I began with the linear models by using the ones from sklearn that incorporate some kind of regularization. Since I used the CV implementation from sklearn, I skipped the hyper parameter tuning and just ran it as is. Each of the sections run through similar code blocks. As an example, I’m showing the ElasticNetCV model being trained on the national data and tested against the Alabama data.

model = ElasticNetCV(max_iter=5000)result = train_model(model, 
model_name='ElasticNet Regression - All Vars',
x_train=x_national_train,
y_train=y_national_train,
x_val=x_national_val,
y_val=y_national_val,
x_test=x_alabama_val,
y_test=y_alabama_val)
model_scores.append(result)

From the ElasticNet we see that the model has produced a model which has a fairly low error rate against the Alabama data. The chart helps visualize what this looks like on a by county level.

The gray circles represent the actual point spread between Moore and Jones. The red X marks show the predicted values. Some predictions are spot on, others are a little further, but generally the prediction and actual values are on the same side of the spread line.

There is one quirk you may notice, that generally the red predictions are skewed more positive (more Republican). Actually none skew more negative (Democrat). I’ll come back to this later.

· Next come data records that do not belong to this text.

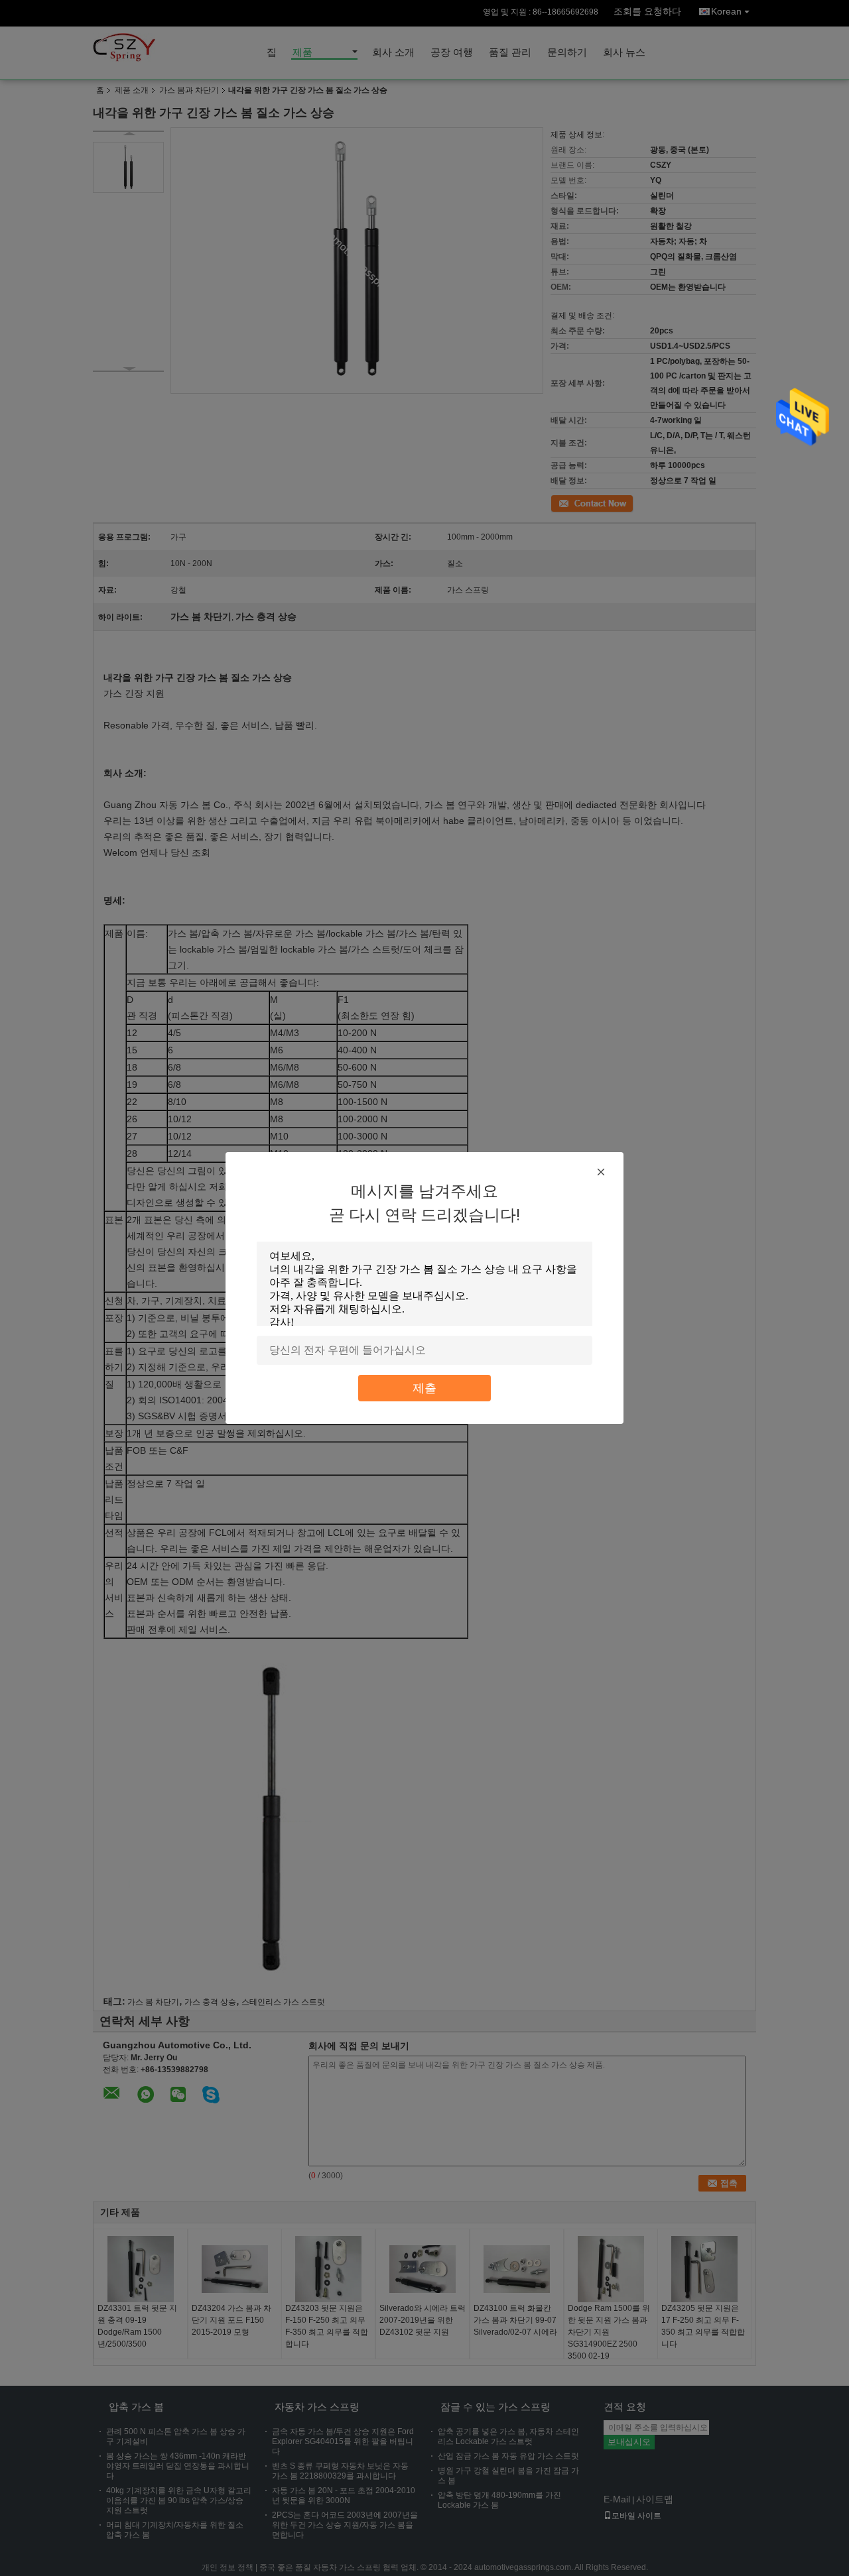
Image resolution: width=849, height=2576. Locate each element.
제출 (424, 1388)
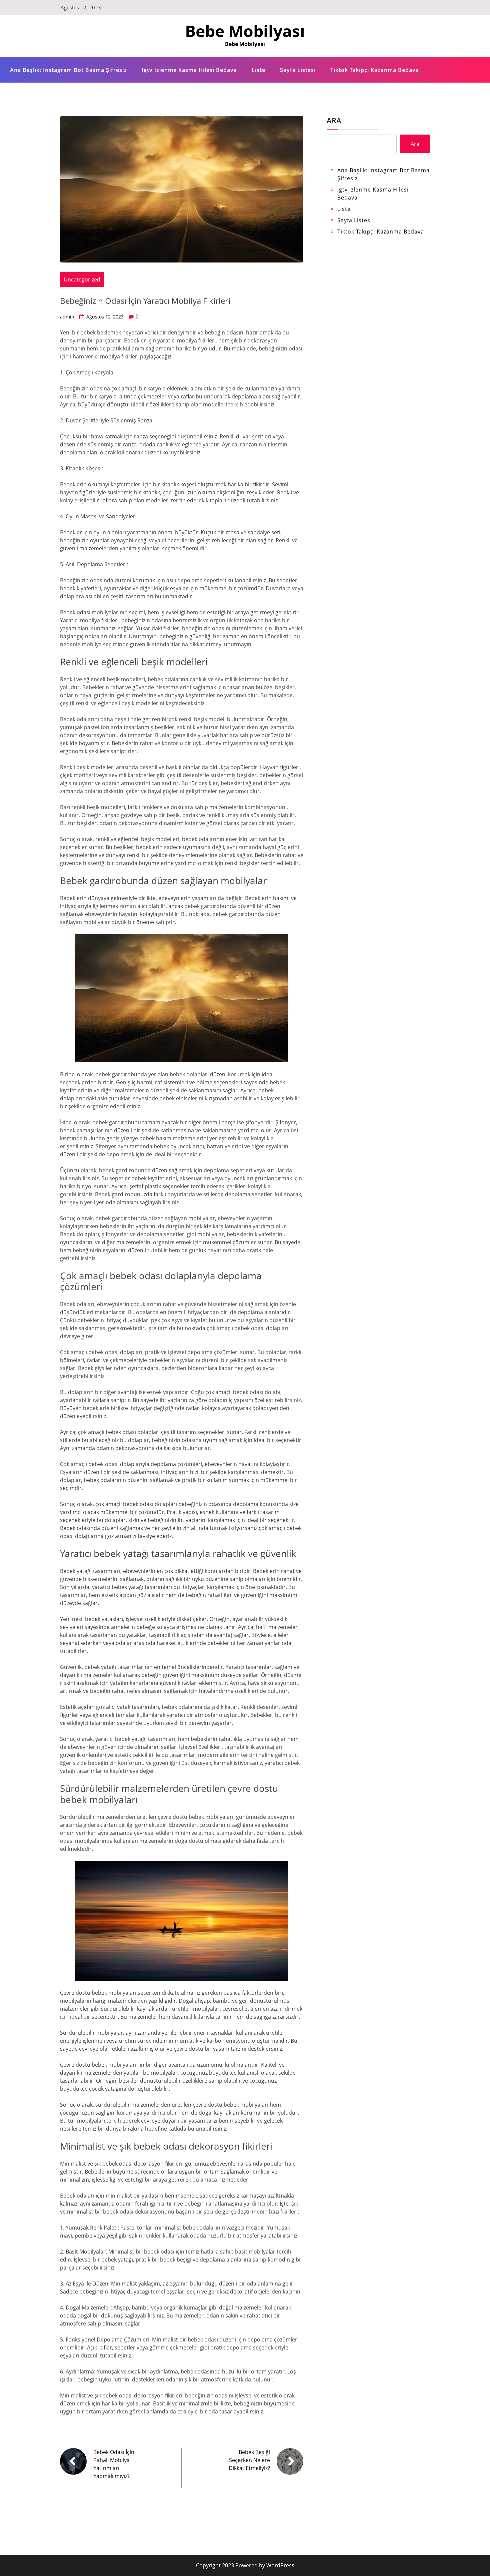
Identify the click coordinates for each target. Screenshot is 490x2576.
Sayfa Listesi (298, 70)
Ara (334, 120)
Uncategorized (82, 279)
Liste (258, 70)
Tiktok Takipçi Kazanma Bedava (374, 70)
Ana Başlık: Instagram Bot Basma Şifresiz (68, 70)
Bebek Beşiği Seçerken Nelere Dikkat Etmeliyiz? (249, 2460)
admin (67, 316)
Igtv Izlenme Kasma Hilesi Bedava (189, 70)
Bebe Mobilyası (245, 31)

5-fold CV MSE Value | Train: 0.0180 | Validation: 0.0196 | Test: 0.0118

Non-linear models

I also tried out the non-linear approaches. The XGBoost library conveniently includes a version that is implemented in the sklearn framework so I could just plug it nicely into my helper function. Unfortunately this algorithm actually performed worse with a MSE of 0.052 compared to ElasticNet at 0.012.

model = xgb.XGBRegressor(n_estimators=500, subsample=0.9, max_depth=4, min_child_weight=3,
gamma=0.1, colsample_bytree=0.9, reg_alpha=0.1, learning_rate=0.01,
eval_metric='rmse')

result = train_model(model,
model_name='XGBoost Regression - All Vars',
x_train=x_national_train,
y_train=y_national_train,
x_val=x_national_val,
y_val=y_national_val,
x_test=x_alabama_val,
y_test=y_alabama_val)

model_scores.append(result)

The same happens when trying out a neural network on the problem. The Keras framework on top of Tensorflow makes it very easy to deploy a neural network in a few lines of code. The architecture below is a result of about 20 minutes of playing around with different learning rates, activation functions, and size. It’s final MSE on the test set was 0.022. Better than XGBoost but still defeated by the linear models.

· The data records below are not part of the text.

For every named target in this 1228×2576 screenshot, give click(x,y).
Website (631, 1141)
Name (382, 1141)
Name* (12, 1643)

es = EarlyStopping(monitor='val_mean_squared_error',
min_delta=0,
patience=10,
verbose=0, mode='auto')
alpha = 0.1model = Sequential()
model.add(Dense(512, input_dim=91))
model.add(LeakyReLU(alpha=alpha))
model.add(BatchNormalization())
model.add(Dropout(0.1))
model.add(Dense(256))
model.add(LeakyReLU(alpha=alpha))
model.add(BatchNormalization())
model.add(Dropout(0.1))
model.add(Dense(64))
model.add(LeakyReLU(alpha=alpha))
model.add(BatchNormalization())
model.add(Dropout(0.1))
model.add(Dense(1))
model.add(Activation('linear'))
model.compile(optimizer=Adam(lr=0.004, decay=0.0001),
loss='mean_squared_error',
metrics=['mean_squared_error'])
model.fit(x_national_train, y_national_train, epochs=50, batch_size=256, callbacks=[es],
validation_data=(x_alabama_val, y_alabama_val))

Reducing Dimensions

One last quick hack I tried was to reduce dimensions. 91 variables is a quite a lot. Using XGBoost’s feature importance, I identified the top contributing variables. I kept these top 20 variables as inputs, but reduced the remaining 71 down to 10 using PCA hoping to keep a summarized version of those truncated fields. I reran the models using these 30 variables instead.

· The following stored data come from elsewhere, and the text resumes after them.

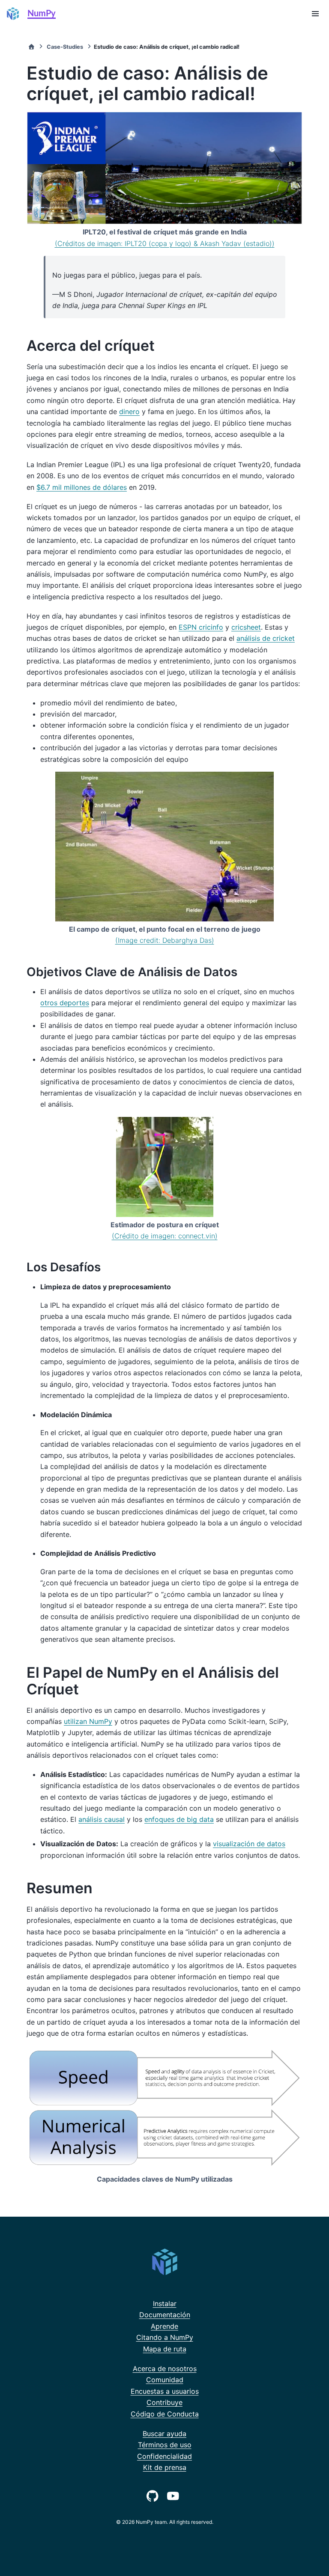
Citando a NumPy (164, 2337)
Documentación (164, 2314)
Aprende (164, 2326)
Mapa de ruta (164, 2349)
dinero (129, 411)
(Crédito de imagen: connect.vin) (165, 1236)
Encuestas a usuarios (165, 2391)
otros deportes (64, 1002)
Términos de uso (164, 2444)
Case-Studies (65, 47)
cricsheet (246, 627)
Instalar (164, 2303)
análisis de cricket (265, 638)
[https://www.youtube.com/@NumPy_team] (174, 2495)
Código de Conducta (165, 2414)
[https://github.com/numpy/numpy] (154, 2495)
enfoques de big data (179, 1819)
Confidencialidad (164, 2456)
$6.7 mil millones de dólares (81, 487)
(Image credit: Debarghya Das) (164, 940)
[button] (315, 13)
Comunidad (164, 2379)
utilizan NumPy (88, 1721)
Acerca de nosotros (165, 2368)
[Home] (31, 46)
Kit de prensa (164, 2467)
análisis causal (101, 1819)
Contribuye (164, 2402)
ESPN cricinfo (201, 627)
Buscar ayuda (164, 2433)
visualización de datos (249, 1843)
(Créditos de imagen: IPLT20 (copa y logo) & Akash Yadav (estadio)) (165, 243)
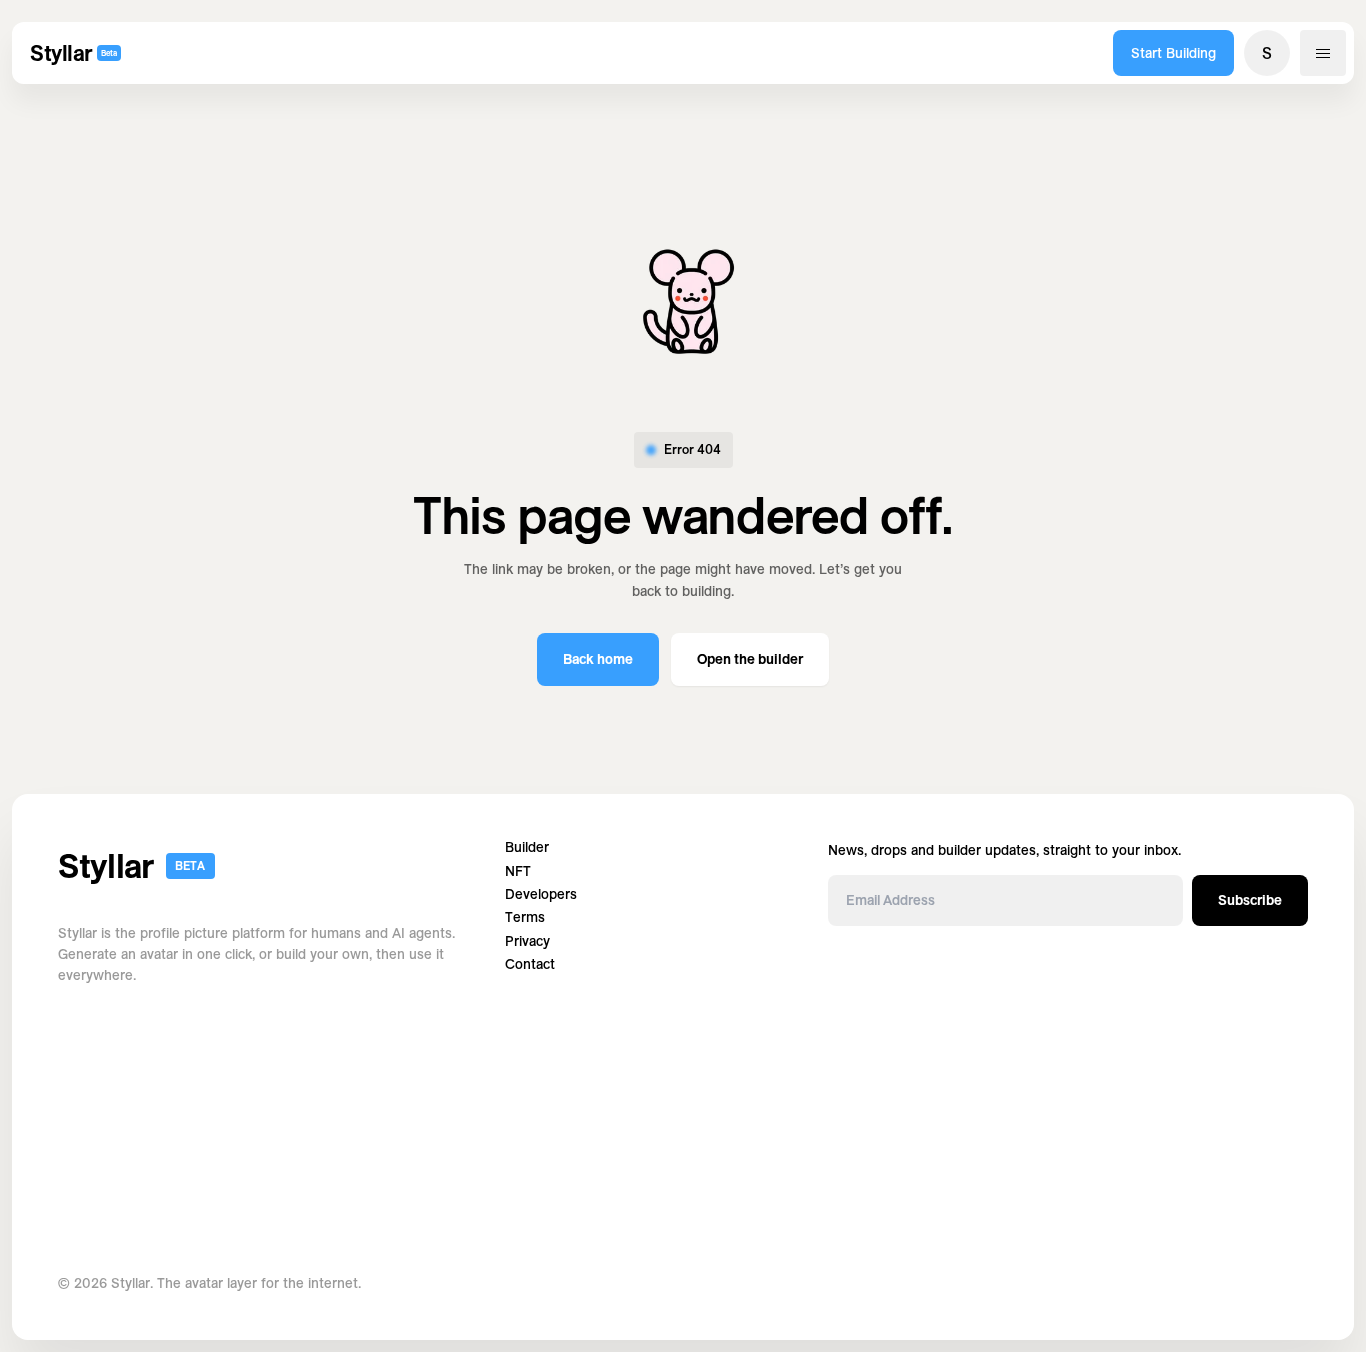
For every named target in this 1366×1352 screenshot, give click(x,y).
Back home (598, 659)
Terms (525, 917)
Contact (530, 964)
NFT (518, 871)
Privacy (527, 941)
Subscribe (1250, 900)
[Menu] (1323, 53)
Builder (527, 847)
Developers (541, 894)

           RaceWhite: 0.117
FamilyHH: 0.055
IndustryAgMining: 0.050
PopHispanic: 0.050
RaceBlack: 0.044
InsuranceNone: 0.041
LanguageEnglishOnly: 0.035
IncomePublicAssist: 0.033
EduGraduate: 0.031
TotalHH: 0.025

Unfortunately, this reduction resulted in generally lower scores. I still think some reduction is needed, but more careful feature engineering needs to go into this step.

Wrap Up

In the end, I used this chart to compare the performance generated by each model against the 50% Alabama test set. You can clearly see the gap in performance by the different model types. In general, it seems the linear models were better at this task and that having access to all of the variables improved performance.

I suspect since there were so few training instances given the number of variables, that stochastic algorithms like XGBoost and Tensorflow would take more tuning to get the same level of performance.

Also adding to this is that the label distribution varied from 2016 to 2017. Notice that during the 2017 national election (blue), most of the county data skewed positive (Republican). This moderated quite a bit for the Alabama campaign (orange).

It would be tempting to fix the data by adjusting the distribution mean, but in a real predictive scenario, we would not know about the existence of the skew until after the fact. So fixing this outright would be cheating.

I believe this difference actually is apparent in the model plots since every model was biased towards Republican votes. This possibly had a more negative influence on the non-linear models.

For next steps I’d certainly like to dive more into the relationships between the features. It would also be interesting to reduce this problem from a regression to a binary classification (ie. spread>0) and compare performance. Given the prediction charts, I believe a binary model would perform much better.

--

--